Conflict of Interest
The authors declare no conflict of interest.
Biographies
Andrew Daly is currently a Ph.D. Student in Bioengineering at Trinity College Dublin, Ireland. After obtaining his undergraduate degree in Mechanical Engineering (BAI, Trinity College Dublin) he started his Ph.D. under the supervision of Prof. Daniel Kelly. His main research interest is 3D bioprinting with a particular focus on applications in cartilage and bone tissue engineering.
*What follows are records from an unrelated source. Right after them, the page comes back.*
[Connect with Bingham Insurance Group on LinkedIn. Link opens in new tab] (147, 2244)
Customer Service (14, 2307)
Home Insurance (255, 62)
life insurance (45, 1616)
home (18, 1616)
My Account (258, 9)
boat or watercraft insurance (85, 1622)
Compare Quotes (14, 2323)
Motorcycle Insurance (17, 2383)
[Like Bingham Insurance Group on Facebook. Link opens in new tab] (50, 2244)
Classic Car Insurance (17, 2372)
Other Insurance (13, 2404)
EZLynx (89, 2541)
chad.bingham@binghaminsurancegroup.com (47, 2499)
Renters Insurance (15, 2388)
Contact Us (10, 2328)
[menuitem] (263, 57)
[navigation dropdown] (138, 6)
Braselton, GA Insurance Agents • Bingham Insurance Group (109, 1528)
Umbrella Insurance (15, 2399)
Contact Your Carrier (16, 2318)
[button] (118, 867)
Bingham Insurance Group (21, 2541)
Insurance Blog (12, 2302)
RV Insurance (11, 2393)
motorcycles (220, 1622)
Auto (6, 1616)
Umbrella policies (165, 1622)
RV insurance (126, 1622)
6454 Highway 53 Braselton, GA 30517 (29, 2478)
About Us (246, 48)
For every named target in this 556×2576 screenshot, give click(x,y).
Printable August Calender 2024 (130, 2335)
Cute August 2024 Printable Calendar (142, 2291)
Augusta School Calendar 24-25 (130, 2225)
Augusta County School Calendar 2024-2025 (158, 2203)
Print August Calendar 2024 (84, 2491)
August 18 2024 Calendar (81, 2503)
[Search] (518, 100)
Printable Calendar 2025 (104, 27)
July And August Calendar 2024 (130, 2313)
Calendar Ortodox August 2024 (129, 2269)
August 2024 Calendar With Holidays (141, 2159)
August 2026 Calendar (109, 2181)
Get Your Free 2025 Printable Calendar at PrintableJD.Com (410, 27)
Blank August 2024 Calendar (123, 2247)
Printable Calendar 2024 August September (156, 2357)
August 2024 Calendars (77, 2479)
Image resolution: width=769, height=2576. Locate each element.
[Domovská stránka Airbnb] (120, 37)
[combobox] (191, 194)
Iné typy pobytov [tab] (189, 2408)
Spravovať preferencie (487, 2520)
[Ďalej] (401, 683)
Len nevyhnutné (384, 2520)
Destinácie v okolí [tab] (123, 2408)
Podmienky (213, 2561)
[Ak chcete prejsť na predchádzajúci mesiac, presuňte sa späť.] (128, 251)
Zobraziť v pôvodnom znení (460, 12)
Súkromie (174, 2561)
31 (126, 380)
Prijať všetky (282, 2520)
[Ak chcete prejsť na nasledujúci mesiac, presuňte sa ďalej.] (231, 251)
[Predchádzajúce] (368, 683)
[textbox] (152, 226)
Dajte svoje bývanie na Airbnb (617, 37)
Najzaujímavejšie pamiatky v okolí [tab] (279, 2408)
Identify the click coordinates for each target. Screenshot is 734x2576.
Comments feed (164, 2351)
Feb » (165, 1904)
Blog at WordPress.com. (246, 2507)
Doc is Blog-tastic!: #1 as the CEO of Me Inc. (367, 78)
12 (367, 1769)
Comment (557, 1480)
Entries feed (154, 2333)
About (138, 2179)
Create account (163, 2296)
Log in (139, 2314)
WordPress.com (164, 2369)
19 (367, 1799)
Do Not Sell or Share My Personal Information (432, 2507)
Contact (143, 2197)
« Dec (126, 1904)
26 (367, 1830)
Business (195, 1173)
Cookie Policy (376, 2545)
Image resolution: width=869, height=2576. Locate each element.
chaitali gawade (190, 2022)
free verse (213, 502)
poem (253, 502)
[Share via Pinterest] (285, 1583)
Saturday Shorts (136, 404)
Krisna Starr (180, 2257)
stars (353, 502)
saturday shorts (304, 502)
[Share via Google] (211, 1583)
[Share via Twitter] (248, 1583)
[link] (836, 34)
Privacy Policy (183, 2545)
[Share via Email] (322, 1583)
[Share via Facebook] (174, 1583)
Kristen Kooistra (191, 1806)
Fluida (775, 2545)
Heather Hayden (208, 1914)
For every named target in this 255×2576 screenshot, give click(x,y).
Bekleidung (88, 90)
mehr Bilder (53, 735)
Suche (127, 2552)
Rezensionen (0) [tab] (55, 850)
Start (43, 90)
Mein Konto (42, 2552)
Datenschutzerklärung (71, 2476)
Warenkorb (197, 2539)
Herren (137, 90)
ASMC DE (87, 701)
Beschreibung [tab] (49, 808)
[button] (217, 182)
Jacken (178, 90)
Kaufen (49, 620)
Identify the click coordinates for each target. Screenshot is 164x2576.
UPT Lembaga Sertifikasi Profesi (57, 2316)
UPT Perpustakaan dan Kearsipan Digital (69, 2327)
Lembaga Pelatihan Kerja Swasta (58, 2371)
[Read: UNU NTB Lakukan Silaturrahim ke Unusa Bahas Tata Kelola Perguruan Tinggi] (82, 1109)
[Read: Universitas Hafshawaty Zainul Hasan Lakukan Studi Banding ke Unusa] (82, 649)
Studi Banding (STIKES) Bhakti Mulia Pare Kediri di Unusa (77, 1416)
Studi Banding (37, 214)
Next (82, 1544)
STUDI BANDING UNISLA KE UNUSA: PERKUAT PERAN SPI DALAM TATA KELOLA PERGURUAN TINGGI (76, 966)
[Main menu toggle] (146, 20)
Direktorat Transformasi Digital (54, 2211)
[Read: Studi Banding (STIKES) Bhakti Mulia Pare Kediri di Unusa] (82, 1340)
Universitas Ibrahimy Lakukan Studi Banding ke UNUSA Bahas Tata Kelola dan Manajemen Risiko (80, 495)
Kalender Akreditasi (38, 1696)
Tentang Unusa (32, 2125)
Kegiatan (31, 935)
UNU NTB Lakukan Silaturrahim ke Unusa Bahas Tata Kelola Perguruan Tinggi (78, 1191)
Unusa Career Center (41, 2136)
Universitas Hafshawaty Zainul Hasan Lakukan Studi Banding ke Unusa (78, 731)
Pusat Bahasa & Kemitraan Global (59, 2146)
After obtaining her Bachelor's degree in Biomedical Engineering at NUI Galway, Fiona E. Freeman began her Ph.D. on “Endochondral Ossification: A new strategy for bone tissue regeneration” in NUIG. Since completing her Ph.D. in 2015, Fiona has worked as a postdoctoral researcher in NUIG and currently in Trinity College Dublin. Her research theme is investigating the use of 3D bioprinting to create a cell-free, mecahically stable composite construct for the repair and regeneration of large bone defects.
Dr. Daniel Kelly is the Professor of Tissue Engineering and Director of the Centre for Bioengineering in Trinity College Dublin. He is a past recipient of a Science Foundation Ireland President of Ireland Young Researcher Award, a Fulbright Visiting Scholar grant (at the Department of Biomedical Engineering at Columbia University, New York) and two European Research Council awards (Starter grant 2010; Consolidator grant 2015). His research focuses on developing novel tissue engineering and 3D bioprinting strategies to regenerate damaged and diseased musculoskeletal tissues.